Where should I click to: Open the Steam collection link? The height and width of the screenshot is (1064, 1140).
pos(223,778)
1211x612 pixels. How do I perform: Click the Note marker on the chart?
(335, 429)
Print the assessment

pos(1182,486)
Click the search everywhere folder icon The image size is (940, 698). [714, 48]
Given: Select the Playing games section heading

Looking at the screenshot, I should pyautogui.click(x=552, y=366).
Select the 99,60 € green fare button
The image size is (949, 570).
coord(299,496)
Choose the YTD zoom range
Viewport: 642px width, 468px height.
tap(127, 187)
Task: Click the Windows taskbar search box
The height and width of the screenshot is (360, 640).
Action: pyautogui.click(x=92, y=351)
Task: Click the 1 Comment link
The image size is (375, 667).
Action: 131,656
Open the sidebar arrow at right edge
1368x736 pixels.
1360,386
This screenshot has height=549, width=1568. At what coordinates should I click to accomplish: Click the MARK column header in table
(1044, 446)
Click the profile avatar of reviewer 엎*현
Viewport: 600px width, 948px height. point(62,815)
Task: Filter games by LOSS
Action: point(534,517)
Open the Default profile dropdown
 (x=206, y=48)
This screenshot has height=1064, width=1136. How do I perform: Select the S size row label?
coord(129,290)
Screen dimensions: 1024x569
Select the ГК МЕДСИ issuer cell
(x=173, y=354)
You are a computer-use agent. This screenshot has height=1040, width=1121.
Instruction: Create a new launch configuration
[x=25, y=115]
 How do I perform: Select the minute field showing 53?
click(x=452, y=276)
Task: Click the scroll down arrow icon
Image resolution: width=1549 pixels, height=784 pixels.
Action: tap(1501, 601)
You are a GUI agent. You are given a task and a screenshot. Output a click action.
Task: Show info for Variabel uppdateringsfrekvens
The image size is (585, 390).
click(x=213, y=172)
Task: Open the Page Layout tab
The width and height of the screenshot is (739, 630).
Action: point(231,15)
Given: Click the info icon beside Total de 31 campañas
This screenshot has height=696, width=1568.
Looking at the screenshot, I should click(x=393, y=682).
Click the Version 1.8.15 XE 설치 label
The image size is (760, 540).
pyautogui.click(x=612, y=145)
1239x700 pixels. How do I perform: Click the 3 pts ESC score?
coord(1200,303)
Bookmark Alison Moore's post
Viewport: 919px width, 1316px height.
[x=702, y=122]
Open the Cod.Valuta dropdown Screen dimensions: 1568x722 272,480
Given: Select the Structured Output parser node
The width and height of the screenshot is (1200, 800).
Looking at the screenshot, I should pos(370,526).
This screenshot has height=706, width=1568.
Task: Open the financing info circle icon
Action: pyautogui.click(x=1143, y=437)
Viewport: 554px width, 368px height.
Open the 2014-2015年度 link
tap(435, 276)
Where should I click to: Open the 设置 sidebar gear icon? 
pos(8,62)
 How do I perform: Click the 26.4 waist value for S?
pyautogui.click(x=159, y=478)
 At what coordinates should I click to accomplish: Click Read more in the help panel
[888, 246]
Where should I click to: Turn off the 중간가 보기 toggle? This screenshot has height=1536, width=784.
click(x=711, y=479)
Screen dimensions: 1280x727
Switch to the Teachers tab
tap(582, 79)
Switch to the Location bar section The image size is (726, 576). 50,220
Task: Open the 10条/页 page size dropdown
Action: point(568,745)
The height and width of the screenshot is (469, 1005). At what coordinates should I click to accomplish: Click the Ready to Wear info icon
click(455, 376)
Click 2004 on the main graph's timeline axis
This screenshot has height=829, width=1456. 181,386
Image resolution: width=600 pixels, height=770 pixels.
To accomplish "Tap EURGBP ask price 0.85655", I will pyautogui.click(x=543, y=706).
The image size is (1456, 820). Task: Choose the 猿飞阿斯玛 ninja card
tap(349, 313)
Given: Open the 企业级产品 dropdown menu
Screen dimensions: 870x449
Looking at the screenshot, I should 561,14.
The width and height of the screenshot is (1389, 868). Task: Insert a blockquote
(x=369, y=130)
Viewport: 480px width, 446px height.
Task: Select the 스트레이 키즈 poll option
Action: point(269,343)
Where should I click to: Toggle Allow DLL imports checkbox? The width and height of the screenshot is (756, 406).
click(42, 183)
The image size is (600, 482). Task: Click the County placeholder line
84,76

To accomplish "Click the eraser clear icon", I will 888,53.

= Work instruction =
Using only the listing above, restate exactly the lines from the line containing "Task: Click the Windows taskbar search box" through the line containing "Screen dimensions: 1024x569", both included.

= Result of this task =
Task: Click the Windows taskbar search box
The height and width of the screenshot is (360, 640).
Action: pyautogui.click(x=92, y=351)
Task: Click the 1 Comment link
The image size is (375, 667).
Action: 131,656
Open the sidebar arrow at right edge
1368x736 pixels.
1360,386
This screenshot has height=549, width=1568. At what coordinates should I click to accomplish: Click the MARK column header in table
(1044, 446)
Click the profile avatar of reviewer 엎*현
Viewport: 600px width, 948px height. point(62,815)
Task: Filter games by LOSS
Action: point(534,517)
Open the Default profile dropdown
 (x=206, y=48)
This screenshot has height=1064, width=1136. How do I perform: Select the S size row label?
coord(129,290)
Screen dimensions: 1024x569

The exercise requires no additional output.